Dabral Baba in Ujjain had a stream of people waiting at his residence every day, seeking a solution to their problems. He met one in a semi-dark room, and divined one’s thoughts almost immediately. The source of his powers was, he explained, a spirit. In picturesque Agrakhal in the Garwhal Himalayas, Jyotishiji could, in less than half an hour, get you a letter or anything else that was not too unwieldy from hundreds of kilometers away. The secret of his amazing powers too, he averred, was a spirit. The late Amlanand also relied on a spirit to provide astoundingly correct predictions about the future. Way up in Uri in Kashmir, Yusuf Khan, too relies on help from a spirit guide.
“There’s a difference between being a paranormal seeker or expert or being a mystic and gaining control over paranormal, mystical powers”, Amlanand had once explained to me. “Not all paranormal seekers or experts or mystics wish to help others. Often, they’re on their own search and become paranormal seekers or experts or mystics as part of the natural process of conscious evolution of the soul and they keep their interaction with other humans to a minimum.

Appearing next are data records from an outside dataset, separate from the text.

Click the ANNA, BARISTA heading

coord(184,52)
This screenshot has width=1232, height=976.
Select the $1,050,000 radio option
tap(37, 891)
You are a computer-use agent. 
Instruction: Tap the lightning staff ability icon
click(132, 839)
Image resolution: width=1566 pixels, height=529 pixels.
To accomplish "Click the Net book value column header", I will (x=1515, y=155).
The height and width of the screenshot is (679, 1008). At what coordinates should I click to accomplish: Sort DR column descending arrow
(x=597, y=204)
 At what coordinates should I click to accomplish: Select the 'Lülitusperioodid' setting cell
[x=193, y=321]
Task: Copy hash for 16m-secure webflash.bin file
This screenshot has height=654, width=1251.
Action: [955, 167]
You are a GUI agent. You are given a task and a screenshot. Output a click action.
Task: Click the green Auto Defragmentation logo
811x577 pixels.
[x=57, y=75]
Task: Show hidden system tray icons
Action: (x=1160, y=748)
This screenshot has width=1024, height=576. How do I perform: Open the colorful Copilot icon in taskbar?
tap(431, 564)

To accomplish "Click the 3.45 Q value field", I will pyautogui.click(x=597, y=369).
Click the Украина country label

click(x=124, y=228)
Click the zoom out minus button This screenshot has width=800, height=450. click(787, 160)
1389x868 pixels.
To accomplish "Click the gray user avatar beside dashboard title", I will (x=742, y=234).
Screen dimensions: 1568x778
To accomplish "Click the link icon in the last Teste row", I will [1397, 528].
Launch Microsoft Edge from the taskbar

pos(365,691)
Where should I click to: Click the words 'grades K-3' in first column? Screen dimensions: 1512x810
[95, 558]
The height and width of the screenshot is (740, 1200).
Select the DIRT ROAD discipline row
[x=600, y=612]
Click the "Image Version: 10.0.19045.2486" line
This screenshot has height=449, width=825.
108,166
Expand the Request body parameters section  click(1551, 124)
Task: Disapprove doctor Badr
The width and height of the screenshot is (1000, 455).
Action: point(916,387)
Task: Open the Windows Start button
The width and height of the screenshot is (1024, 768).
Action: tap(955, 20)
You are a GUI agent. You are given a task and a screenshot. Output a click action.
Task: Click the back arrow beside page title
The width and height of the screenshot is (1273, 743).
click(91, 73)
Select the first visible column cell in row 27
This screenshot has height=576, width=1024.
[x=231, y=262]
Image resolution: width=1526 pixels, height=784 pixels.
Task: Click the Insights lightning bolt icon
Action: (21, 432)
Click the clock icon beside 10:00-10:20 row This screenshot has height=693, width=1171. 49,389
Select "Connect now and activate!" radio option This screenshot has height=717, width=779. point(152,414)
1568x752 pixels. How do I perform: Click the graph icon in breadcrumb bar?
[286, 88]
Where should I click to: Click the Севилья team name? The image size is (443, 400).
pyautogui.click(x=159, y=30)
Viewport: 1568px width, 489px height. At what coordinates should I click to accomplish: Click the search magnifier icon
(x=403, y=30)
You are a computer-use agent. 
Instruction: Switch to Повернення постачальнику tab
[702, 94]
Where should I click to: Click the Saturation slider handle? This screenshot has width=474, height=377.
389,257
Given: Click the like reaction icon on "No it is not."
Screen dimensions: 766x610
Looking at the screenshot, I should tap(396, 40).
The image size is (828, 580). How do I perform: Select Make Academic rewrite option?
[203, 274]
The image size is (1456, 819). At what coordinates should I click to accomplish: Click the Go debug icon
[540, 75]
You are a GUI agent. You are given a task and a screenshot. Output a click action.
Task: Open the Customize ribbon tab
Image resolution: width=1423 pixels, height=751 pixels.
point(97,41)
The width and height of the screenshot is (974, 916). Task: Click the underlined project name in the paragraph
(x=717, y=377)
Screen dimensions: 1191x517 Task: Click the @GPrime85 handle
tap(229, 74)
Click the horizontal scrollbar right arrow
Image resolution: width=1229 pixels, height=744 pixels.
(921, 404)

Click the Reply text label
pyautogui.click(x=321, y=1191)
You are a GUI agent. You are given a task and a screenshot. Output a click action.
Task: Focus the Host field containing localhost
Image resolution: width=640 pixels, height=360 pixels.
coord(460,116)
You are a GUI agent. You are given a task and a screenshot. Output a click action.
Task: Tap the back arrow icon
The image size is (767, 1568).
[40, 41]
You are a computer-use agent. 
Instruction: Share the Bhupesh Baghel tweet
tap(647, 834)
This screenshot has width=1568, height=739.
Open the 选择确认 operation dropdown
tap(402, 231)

“They’re on a different, I would say, more exalted level. True paranormal practitioners or mystics actually possess the power, for instance, to look beyond into eternity and know no barriers. On the other hand, people like us who gain control over certain paranormal or mystical powers have to rely on borrowed sources of energy such as spirit guides. But then we’re also bound under a deal to help whoever comes to us for guidance”.
“Being guided by spirits is an unusual, mystical form of communication and cooperation”, points out Yusuf Khan, “but it has immense scope for helping mankind. Not everyone believes in reincarnation but each culture believes in the existence of spirits. Efforts are being made to ascertain whether there is life on other planets. New experiments like cloning and so on are being carried out. There is enough evidence about the existence of spirits. Why doesn’t someone carry out an experiment under controlled conditions about developing useful links with the spirit world?” Why not indeed?